VP-Bench: A Comprehensive Benchmark for Visual Prompting in Multimodal Large Language Models
This work addresses a gap in benchmarking for MLLMs, providing a tool for researchers and developers to evaluate and improve VP capabilities, though it is incremental as it focuses on assessment rather than novel model development.

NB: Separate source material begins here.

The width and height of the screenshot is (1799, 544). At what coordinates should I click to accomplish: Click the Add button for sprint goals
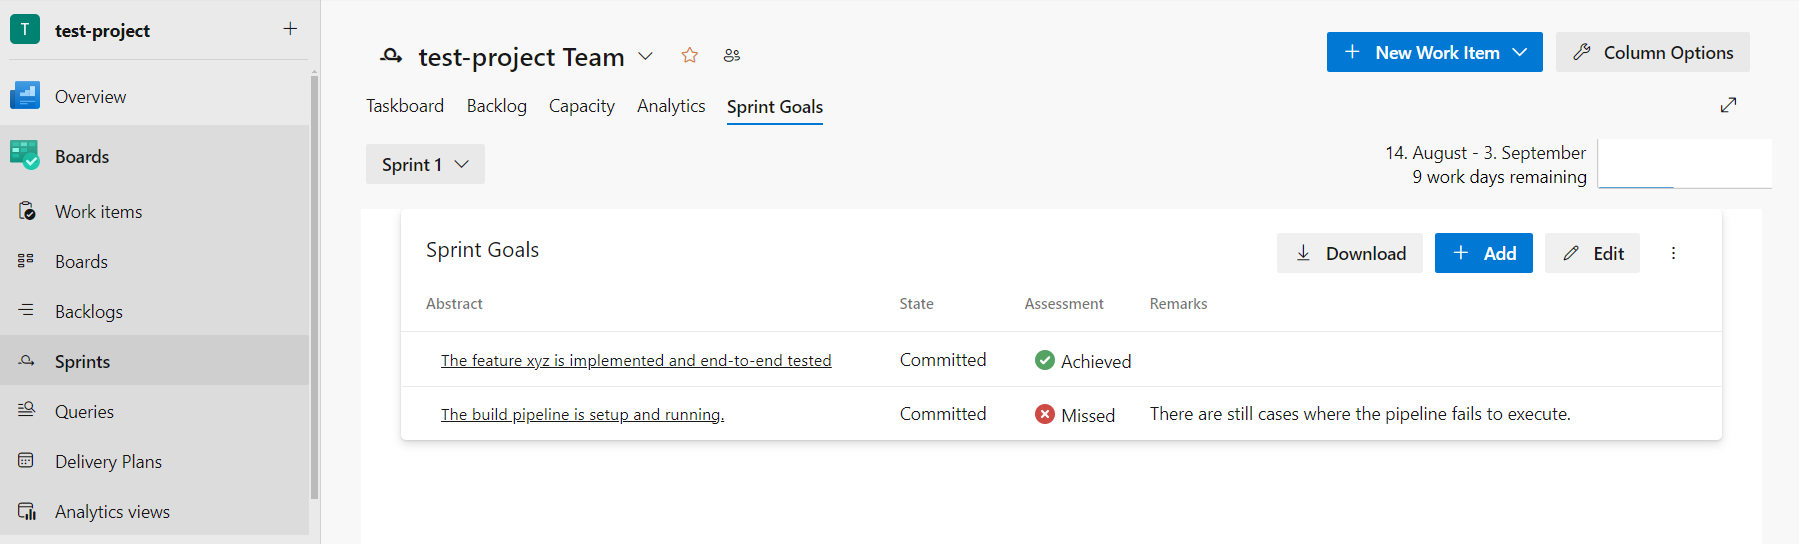pos(1483,254)
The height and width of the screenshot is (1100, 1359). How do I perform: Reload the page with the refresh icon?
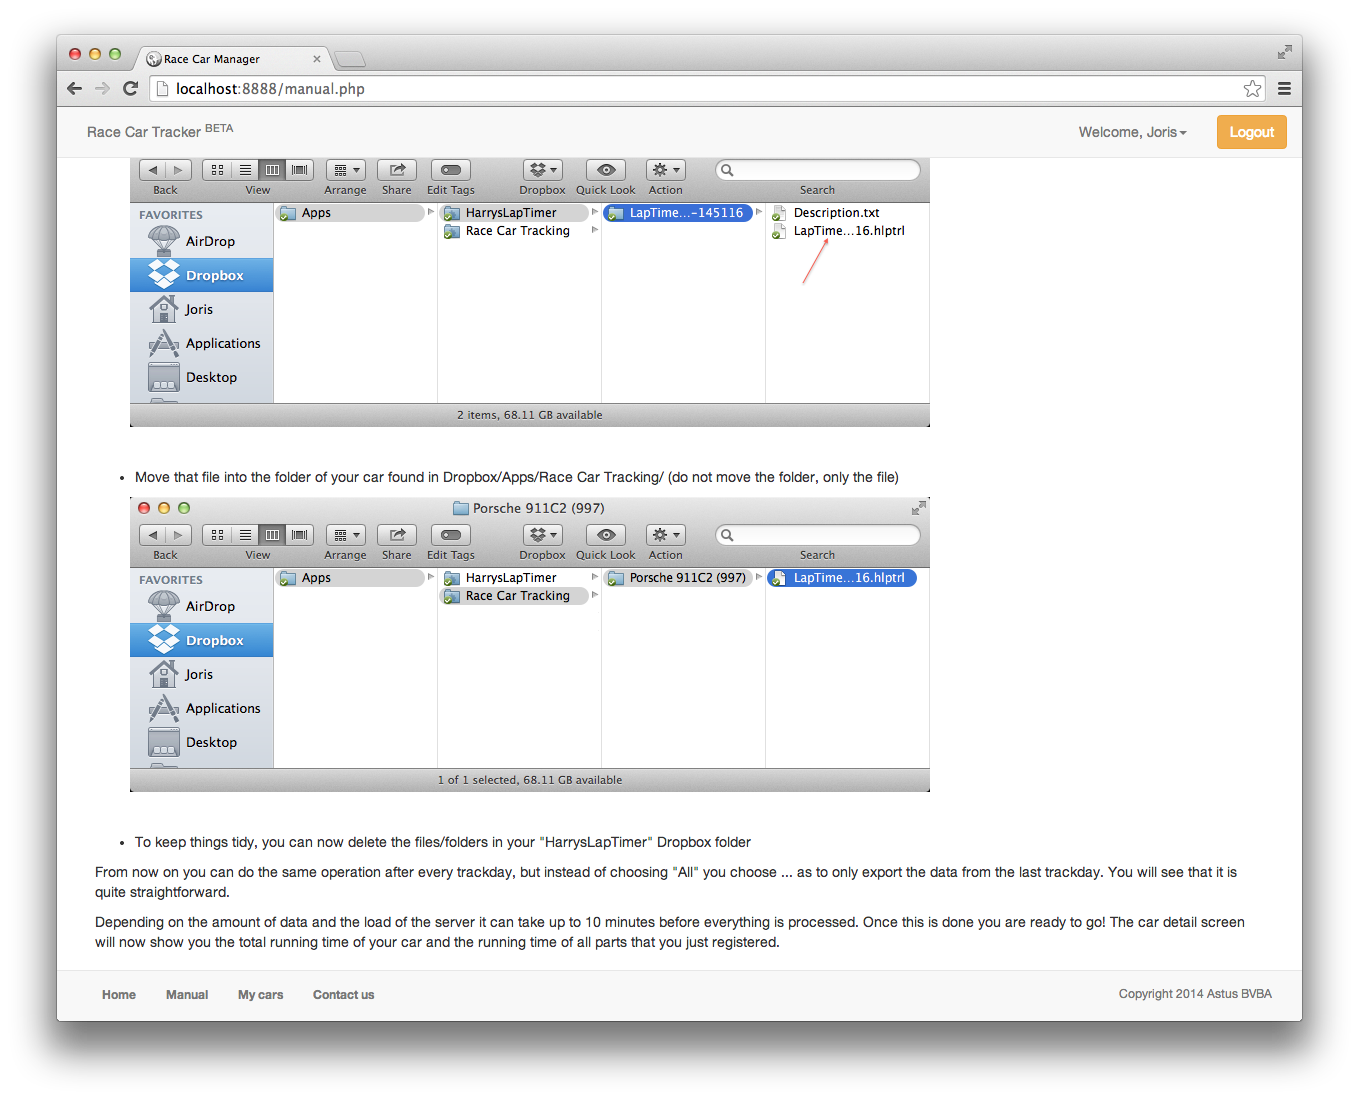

The paper tackles the lack of systematic evaluation for visual prompting (VP) in multimodal large language models (MLLMs) by introducing VP-Bench, a benchmark that assesses VP perception and utilization, and finds that current models vary in their ability to interpret VPs, with evaluations on 28 MLLMs including GPT-4o and InternVL3.
Multimodal large language models (MLLMs) have enabled a wide range of advanced vision-language applications, including fine-grained object recognition and contextual understanding. When querying specific regions or objects in an image, human users naturally use "visual prompts" (VPs), such as bounding boxes, to provide reference. However, no existing benchmark systematically evaluates the ability of MLLMs to interpret such VPs. This gap leaves it unclear whether current MLLMs can effectively recognize VPs, an intuitive prompting method for humans, and use them to solve problems. To address this limitation, we introduce VP-Bench, a benchmark for assessing MLLMs' capability in VP perception and utilization. VP-Bench employs a two-stage evaluation framework: Stage 1 examines models' ability to perceive VPs in natural scenes, using 30k visualized prompts spanning eight shapes and 355 attribute combinations. Stage 2 investigates the impact of VPs on downstream tasks, measuring their effectiveness in real-world problem-solving scenarios. Using VP-Bench, we evaluate 28 MLLMs, including proprietary systems (e.g., GPT-4o) and open-source models (e.g., InternVL3 and Qwen2.5-VL), and provide a comprehensive analysis of factors that affect VP understanding, such as variations in VP attributes, question arrangement, and model scale. VP-Bench establishes a new reference framework for studying how MLLMs comprehend and resolve grounded referring questions.